GIVEN PROBLEM —
Please write the next few paragraphs of the essay on learning to pray, picking up after its last sentence.

PAGE EXTRACT —
Learning How to Pray, How to Listen Better

Father Chet, March 1979

Our relationship with God is centered on prayer. Learning how to pray better means entering into a deeper and more personal relationship with God our heavenly Father and with Jesus our Divine Brother and Friend.

To feel fulfilled in prayer and establish union with God, we need to silence our wayward thoughts and desires. As we prepare to pray, we should eliminate as far as possible our sense of independence from God.

First, we endeavor to silence our minds. Closing our eyes to shut out external disturbances or listening quietly to music may help. The music may be instrumental or a hymn which expresses in its words and in its music the mood we want to feel when approaching God. Our moods are likely to change depending on the day: joy, peace, gratitude, awe, delight, hope, trust, confidence, humility, patience, sorrow, emptiness.

Second, we need to silence our will, with its wayward desires, and surrender ourselves to the Divine Will. To do this we must believe that God is for us and not against us. It will help if, at the beginning of our prayer period, we make an act of faith and trust in God. We can do this by reminding ourselves (1) that God is all-good, all-loving, all-wise, all-powerful; (2) that God has made certain definite promises in our regard; and (3) that God is always faithful – we can count on God to help us in all our needs because God truly loves us.

We can open ourselves without fear even to the awesome, mysterious side of God and say with all the honesty and sincerity of which we are capable: “Here I am, Lord. Take me as your own. Anything you want, I give you everything.”

We may say slowly the Suscipe of St. Ignatius:
Take, Lord, and receive all my liberty,
my memory, my understanding,
and my entire will,
All I have and call my own.
You have given all to me.
To you, Lord, I return it.
Everything is yours; do with it what you will.
Give me only your love and your grace,
that is enough for me.

Another good prayer is Sebastian Temple’s Offertory Hymn: “All that I am, all that I do, all that I’ll ever have, I offer now to you. All that I dream, all that I pray, all that I’ll ever do, I give to you today. Take and sanctify these gifts for your honor, Lord. Knowing that I love and serve you is enough reward.”

We should be in no hurry to get through the first part of our prayer-time. A watchword for all prayer is never to hurry and pass on to something else, but rather to dally at any and every point along the way.

When we are praying, we have no other place to go. We have already arrived! When we surrender ourselves to God, we are more than preparing for prayer, for we are already at the very heart of prayer.

We should feel at home with God, free to stop and simply enjoy God’s presence. Even though we originally may have had something special in mind for consideration, it can almost always be put off until another day. The primary objective of all prayer is to relax and feel at peace with God, surrendering with joy to our God-given destiny.

When praying, different people are led in different ways. The same person may be led in one direction one day and in another the next day. We should keep ourselves open to the Spirit and allow our prayer to go in whatever direction She calls to us.

Some days we may feel like spending the whole time in praising or thanking God for all that God has done for us. Other days we may be full of regret and sorrow for our sins and for the offenses of the whole world against God. Other times we may have many requests or petitions to make to the Lord. Some days we may just call before our mind’s eye our friends and loved ones; and while picturing their faces in our imagination, pray for them.

ROWS —
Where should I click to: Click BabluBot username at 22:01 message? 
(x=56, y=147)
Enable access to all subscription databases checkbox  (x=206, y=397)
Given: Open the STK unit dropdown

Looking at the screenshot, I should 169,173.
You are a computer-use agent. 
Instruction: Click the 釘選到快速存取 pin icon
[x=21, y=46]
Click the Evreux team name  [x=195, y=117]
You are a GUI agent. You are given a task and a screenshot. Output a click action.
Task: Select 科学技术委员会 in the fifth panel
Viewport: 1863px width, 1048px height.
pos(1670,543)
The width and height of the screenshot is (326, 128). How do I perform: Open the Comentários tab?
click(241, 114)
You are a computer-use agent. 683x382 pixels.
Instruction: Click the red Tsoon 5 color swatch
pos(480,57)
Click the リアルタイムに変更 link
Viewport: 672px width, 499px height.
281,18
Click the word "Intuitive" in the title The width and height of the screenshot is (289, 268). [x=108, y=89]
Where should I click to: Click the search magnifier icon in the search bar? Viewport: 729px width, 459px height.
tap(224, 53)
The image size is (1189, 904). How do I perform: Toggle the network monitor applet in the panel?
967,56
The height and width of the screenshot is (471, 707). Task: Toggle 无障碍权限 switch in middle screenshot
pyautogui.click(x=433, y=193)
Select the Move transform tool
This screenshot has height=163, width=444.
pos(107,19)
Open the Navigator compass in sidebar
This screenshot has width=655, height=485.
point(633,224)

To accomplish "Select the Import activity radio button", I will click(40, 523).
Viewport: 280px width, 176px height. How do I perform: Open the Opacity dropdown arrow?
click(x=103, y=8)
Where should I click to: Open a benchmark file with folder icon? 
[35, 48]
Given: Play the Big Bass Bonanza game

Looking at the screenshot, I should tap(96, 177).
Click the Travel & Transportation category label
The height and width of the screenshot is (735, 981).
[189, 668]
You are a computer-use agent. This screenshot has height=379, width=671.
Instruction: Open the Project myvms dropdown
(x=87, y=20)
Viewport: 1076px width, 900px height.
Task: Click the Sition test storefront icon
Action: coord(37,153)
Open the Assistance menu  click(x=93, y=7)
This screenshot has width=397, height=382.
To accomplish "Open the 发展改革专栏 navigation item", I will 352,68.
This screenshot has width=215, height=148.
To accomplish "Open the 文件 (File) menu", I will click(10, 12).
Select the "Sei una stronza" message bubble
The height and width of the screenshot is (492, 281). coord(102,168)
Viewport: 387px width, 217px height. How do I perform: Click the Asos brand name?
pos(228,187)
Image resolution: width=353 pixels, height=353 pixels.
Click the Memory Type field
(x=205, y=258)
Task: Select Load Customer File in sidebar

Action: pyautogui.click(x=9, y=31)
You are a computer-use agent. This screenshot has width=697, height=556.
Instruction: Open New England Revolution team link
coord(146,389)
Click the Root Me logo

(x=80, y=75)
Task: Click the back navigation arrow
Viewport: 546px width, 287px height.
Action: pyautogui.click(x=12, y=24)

FINAL RESULT —
Sometimes we may have nothing to say. We may be like the old man of Ars whom Saint John Vianney asked what he did during his long periods in church. He replied, “I don’t do anything. I just look at God and God looks at me.”

When a deep relationship of unselfish love exists between two persons, there frequently is no need for either of them to talk. Lovers enjoy just being in one another’s company. When our relationship with God or Jesus Christ reaches the point where we no longer need to constantly talk, then we can say that we have arrived at true prayer.

Another fundamental and important prayer attitude is listening to God. Jesus says that unless we become like little children before God, we cannot hope to enter God’s kingdom. A little child shows respect for their parents by listening to what they have to say. We owe God the respect of listening to what God might say before we start talking and sharing our troubles and our needs, or even our gratitude and praise.

The listening process in prayer begins with an act of faith on our part that there is a real person whom we call God. Even though God is invisible, intangible, and inaudible, we believe that God is real.

In saying so, we are saying we believe there is another dimension of reality besides this earthly, visible, tangible, audible world. We can, and should, be convinced that this subliminal or transcendent dimension where God exists and where our own soul-life exists is even more real, more permanent, and more important that the physical, material world we can see and touch.

We need to believe that God wants to communicate with us and reveal God’s self to us. Why should God want to do this? Because God loves us, we are God’s children and creation.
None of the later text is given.